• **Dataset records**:

+ + + +

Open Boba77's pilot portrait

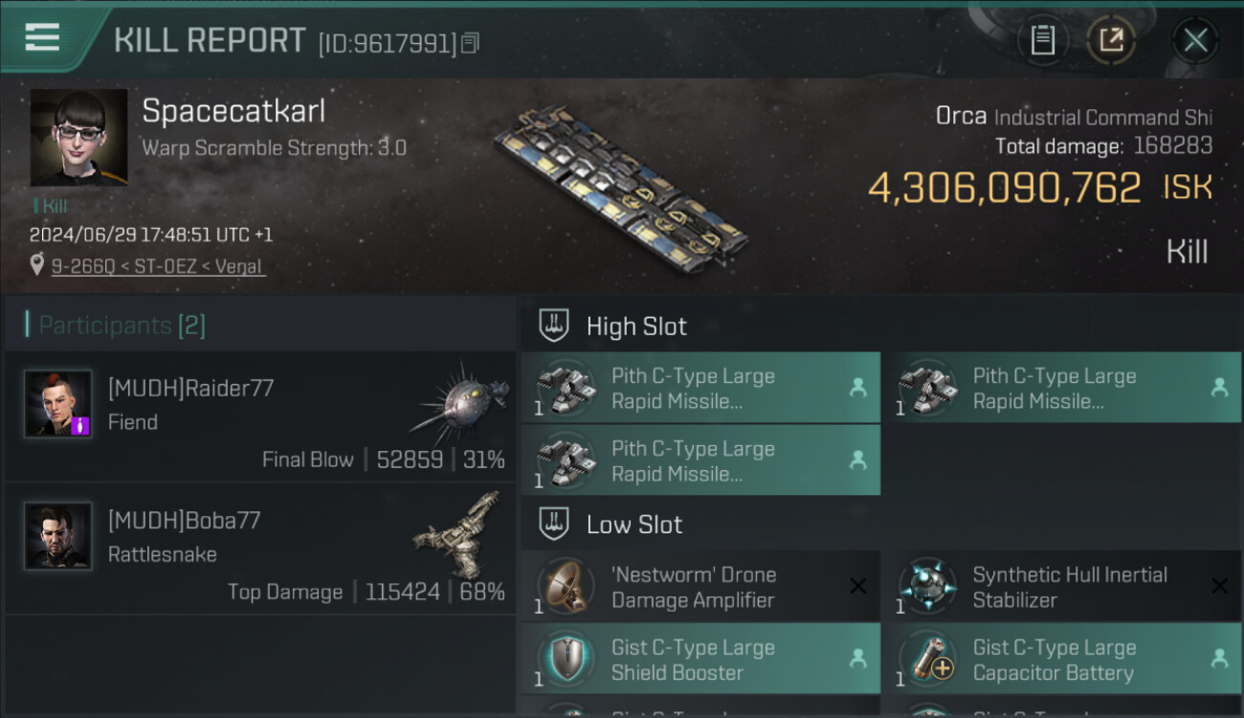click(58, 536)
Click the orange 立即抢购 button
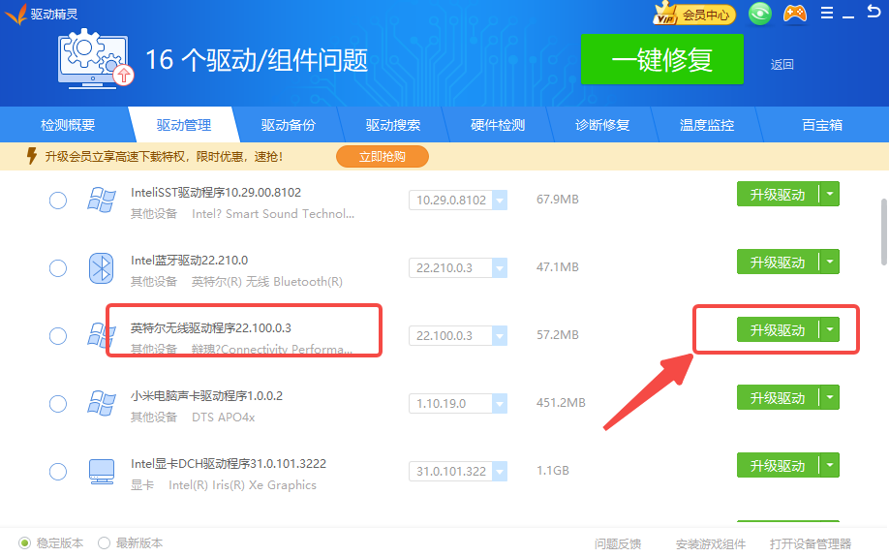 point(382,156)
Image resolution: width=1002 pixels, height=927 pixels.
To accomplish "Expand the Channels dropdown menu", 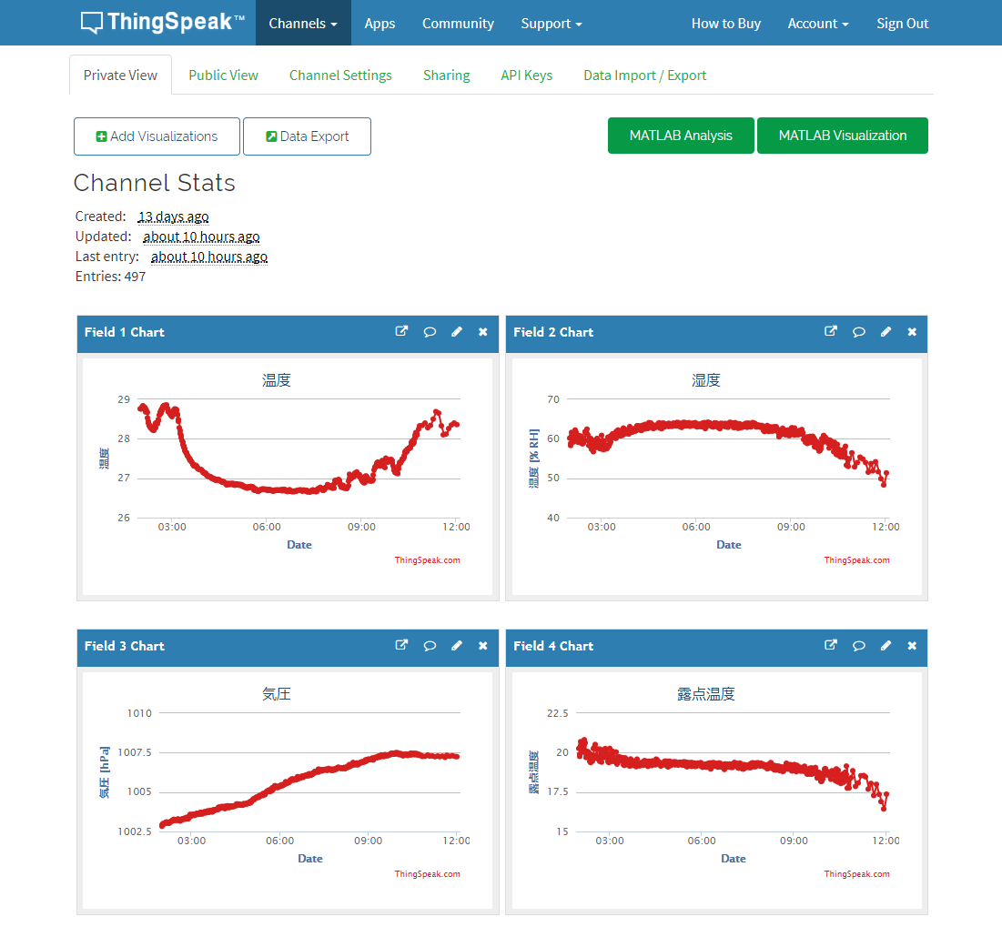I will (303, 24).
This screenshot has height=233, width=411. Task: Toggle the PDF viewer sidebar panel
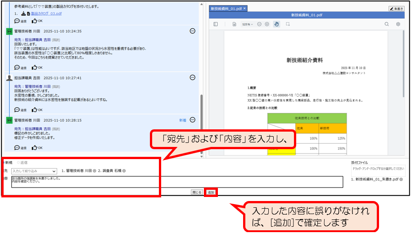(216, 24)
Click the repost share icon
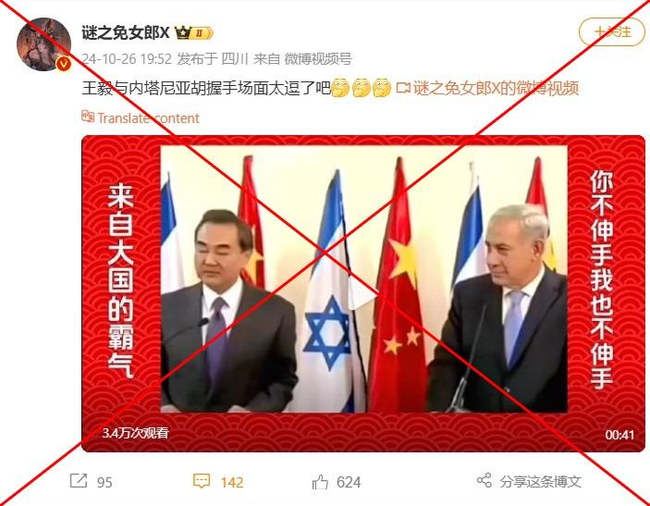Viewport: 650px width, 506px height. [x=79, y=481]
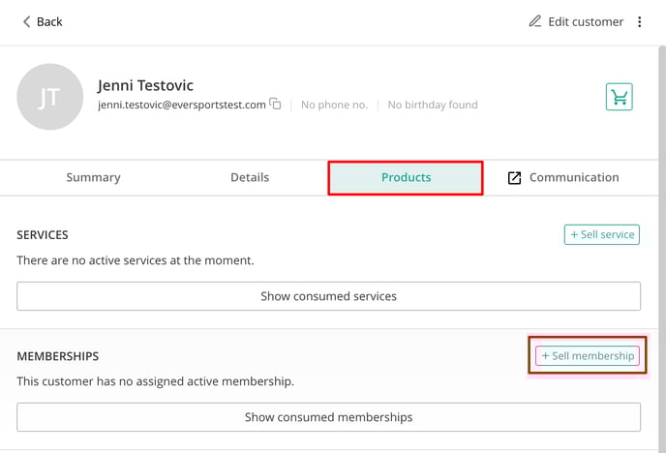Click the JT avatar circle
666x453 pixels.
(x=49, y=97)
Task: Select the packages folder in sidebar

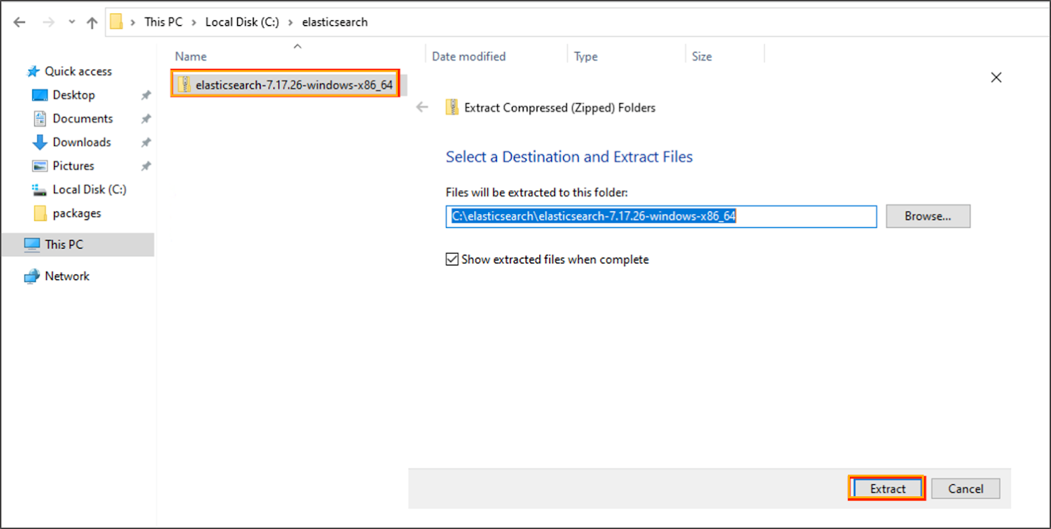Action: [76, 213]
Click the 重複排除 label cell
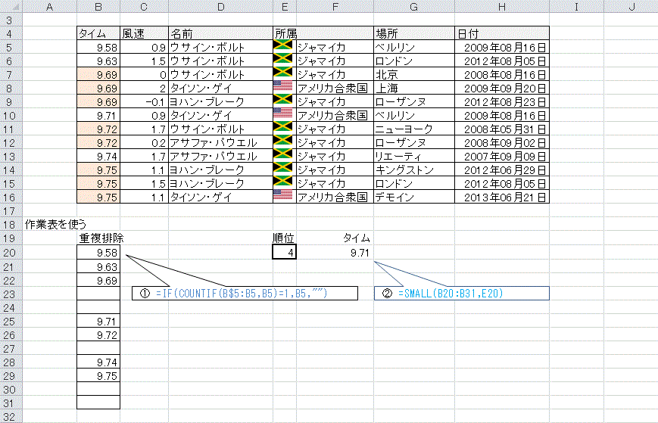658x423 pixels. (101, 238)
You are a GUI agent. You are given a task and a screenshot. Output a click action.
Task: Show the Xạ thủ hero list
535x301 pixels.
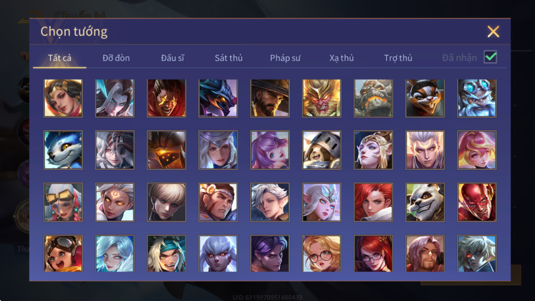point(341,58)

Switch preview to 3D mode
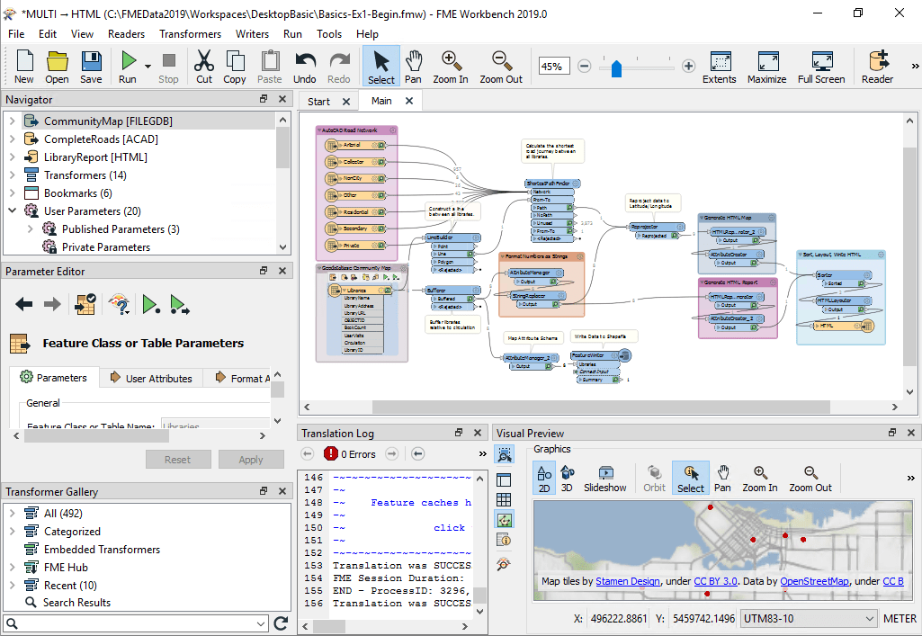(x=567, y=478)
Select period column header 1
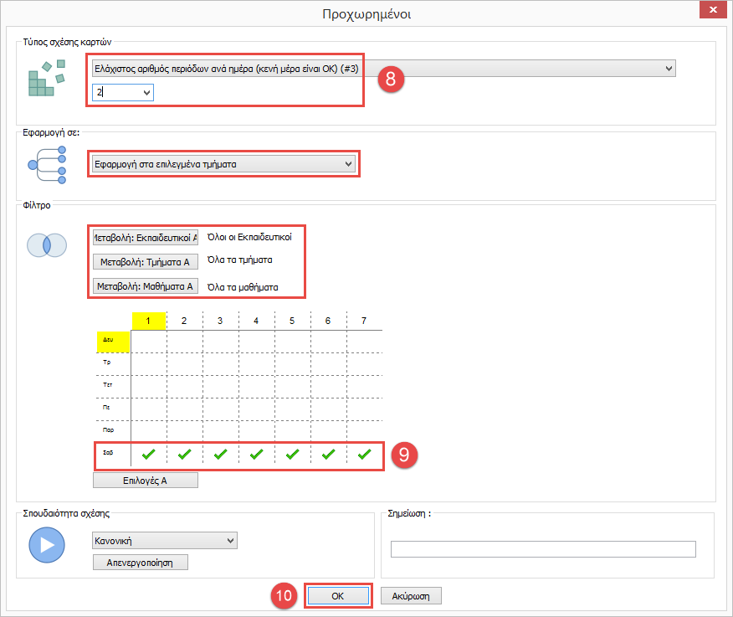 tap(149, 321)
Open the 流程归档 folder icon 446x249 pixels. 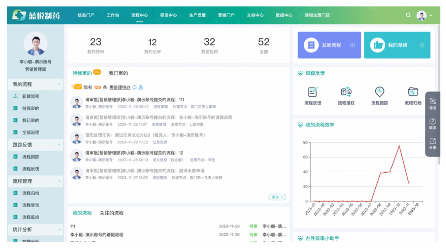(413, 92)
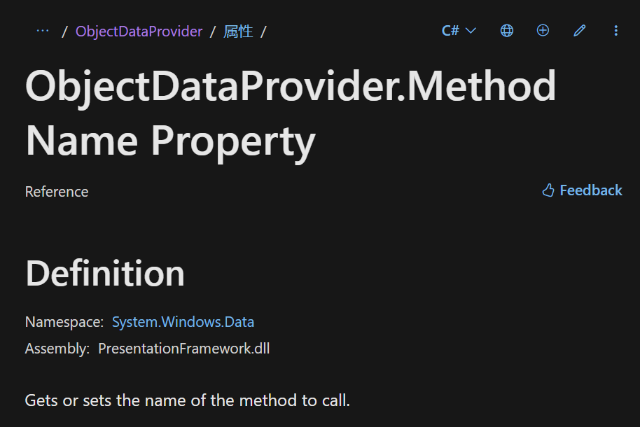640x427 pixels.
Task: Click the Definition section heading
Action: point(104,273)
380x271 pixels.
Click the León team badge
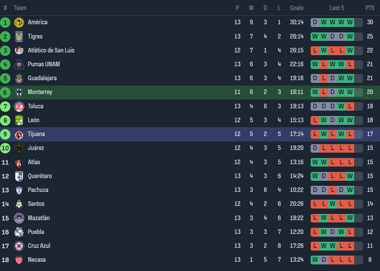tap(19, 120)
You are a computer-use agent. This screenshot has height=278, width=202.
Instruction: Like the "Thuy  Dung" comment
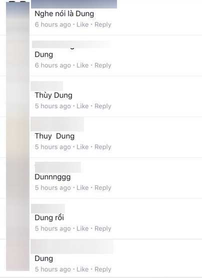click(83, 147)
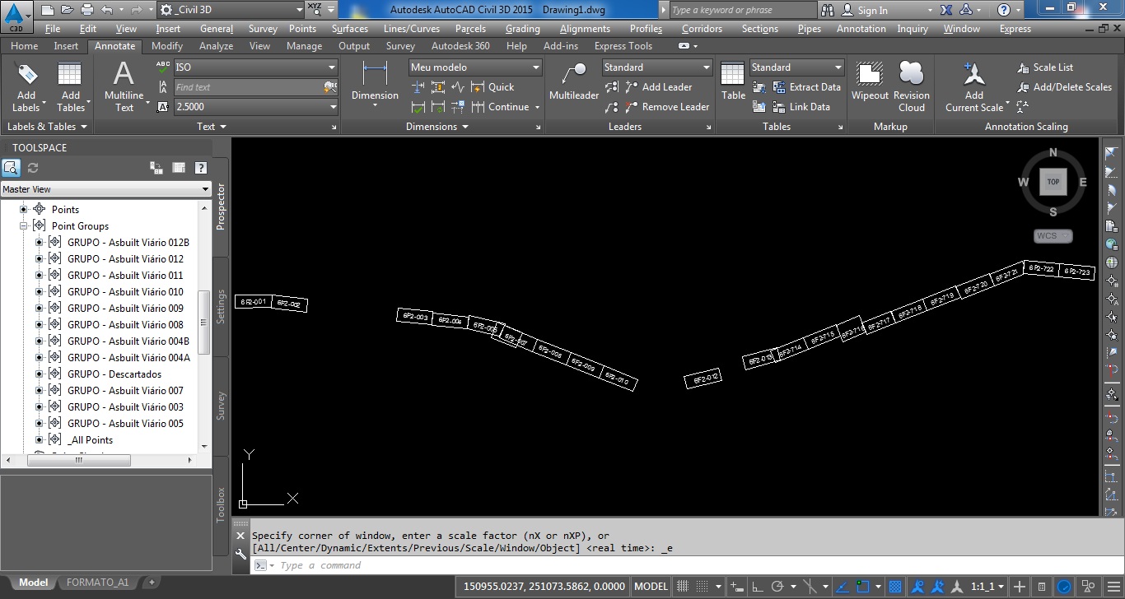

+ + + +

• **Task objective**:
Output an exact copy of the lines from the one with "You are a computer-use" through the closing line of the records, inclusive, without any images.

• **Output for this exercise**:
You are a computer-use agent. This screenshot has height=278, width=202.
Instruction: Like the "Thuy  Dung" comment
click(83, 147)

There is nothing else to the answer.